- TASK TO COMPLETE:
Can you rewrite only the part that opens with the line containing "Describe the element" and closes with the line containing "coordinates (516, 274).", putting "screen capture" in place of "screenshot" and keeping everything else unchanged?

- SOURCE MATERIAL:
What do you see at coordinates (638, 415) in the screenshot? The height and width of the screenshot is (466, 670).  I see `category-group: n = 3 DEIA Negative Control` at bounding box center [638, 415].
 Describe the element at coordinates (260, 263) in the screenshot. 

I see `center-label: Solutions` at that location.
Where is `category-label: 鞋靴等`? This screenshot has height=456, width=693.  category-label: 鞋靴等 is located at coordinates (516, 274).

* * *

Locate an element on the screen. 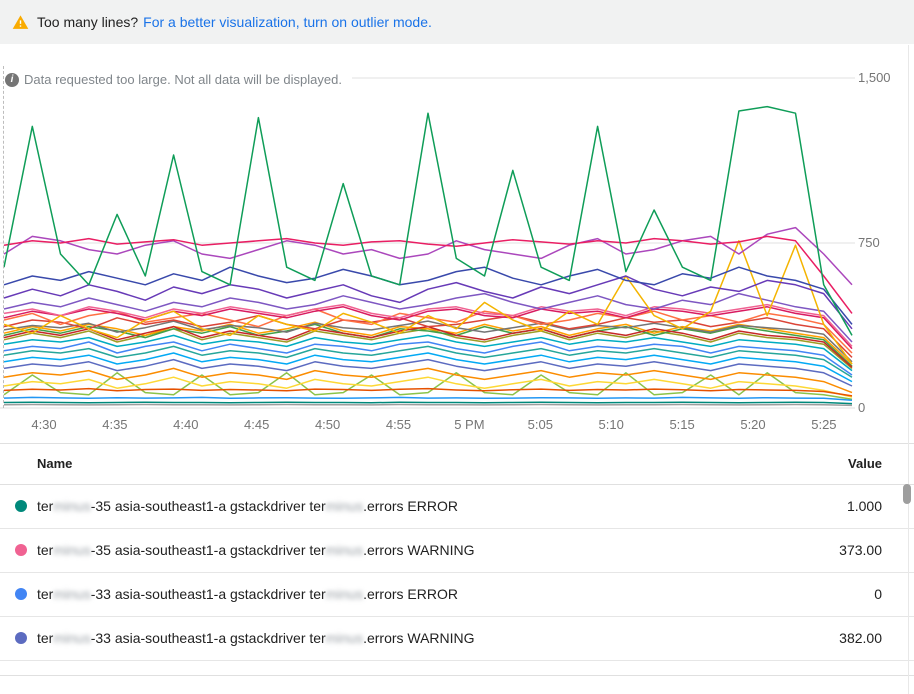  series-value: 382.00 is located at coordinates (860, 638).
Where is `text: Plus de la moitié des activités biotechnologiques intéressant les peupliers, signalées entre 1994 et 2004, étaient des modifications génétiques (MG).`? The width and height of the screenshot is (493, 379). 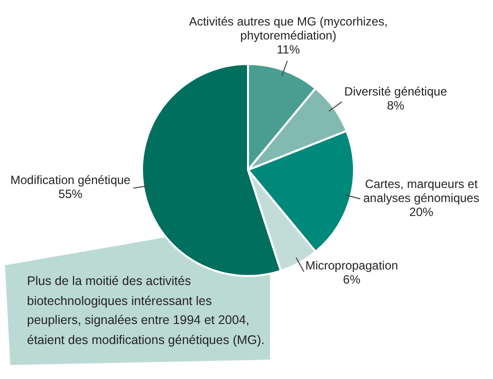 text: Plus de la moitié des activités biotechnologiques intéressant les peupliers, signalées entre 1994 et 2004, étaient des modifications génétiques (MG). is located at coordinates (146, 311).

- FINISHED TASK:
 Describe the element at coordinates (260, 263) in the screen capture. 

I see `center-label: Solutions` at that location.
Where is `category-label: 鞋靴等`? This screen capture has height=456, width=693.  category-label: 鞋靴等 is located at coordinates (516, 274).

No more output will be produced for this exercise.